Goldman expects US dollar to drop after Fed chair comments

DAILY SABAH
ISTANBUL
Published 07.01.2019 14:59
Updated 07.01.2019 15:01
One U.S. dollar bills on a light table at the Bureau of Engraving and Printing in Washington, Nov. 14, 2014. (Reuters Photo)
One U.S. dollar bills on a light table at the Bureau of Engraving and Printing in Washington, Nov. 14, 2014. (Reuters Photo)

The U.S. dollar could be in for a decline after Federal Reserve Chair Jerome Powell said the U.S. central bank would be patient with monetary policy, investment bank Goldman Sachs said Saturday.

Strategists at Goldman believe Powell's comments signaled that the Fed was no longer set on raising interest rates. The expected pause in rate hikes may see the dollar weaken.

"Combined with net softer U.S. data for December, we think a more data-dependent Fed creates space for further dollar downside," the strategists led by Zach Pandl wrote in a note cited by Bloomberg.

◆ TASK OBJECTIVE
Return the passage of the article about Goldman's dollar outlook from "The U.S. dollar" to "cited by Bloomberg.", copied word for word. Rely on the article about Goldman's dollar outlook alone.

◆ RECORDED DATA
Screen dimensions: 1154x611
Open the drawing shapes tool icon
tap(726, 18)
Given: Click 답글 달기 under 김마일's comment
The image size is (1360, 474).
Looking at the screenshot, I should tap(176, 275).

◆ OUTPUT
The U.S. dollar could be in for a decline after Federal Reserve Chair Jerome Powell said the U.S. central bank would be patient with monetary policy, investment bank Goldman Sachs said Saturday.

Strategists at Goldman believe Powell's comments signaled that the Fed was no longer set on raising interest rates. The expected pause in rate hikes may see the dollar weaken.

"Combined with net softer U.S. data for December, we think a more data-dependent Fed creates space for further dollar downside," the strategists led by Zach Pandl wrote in a note cited by Bloomberg.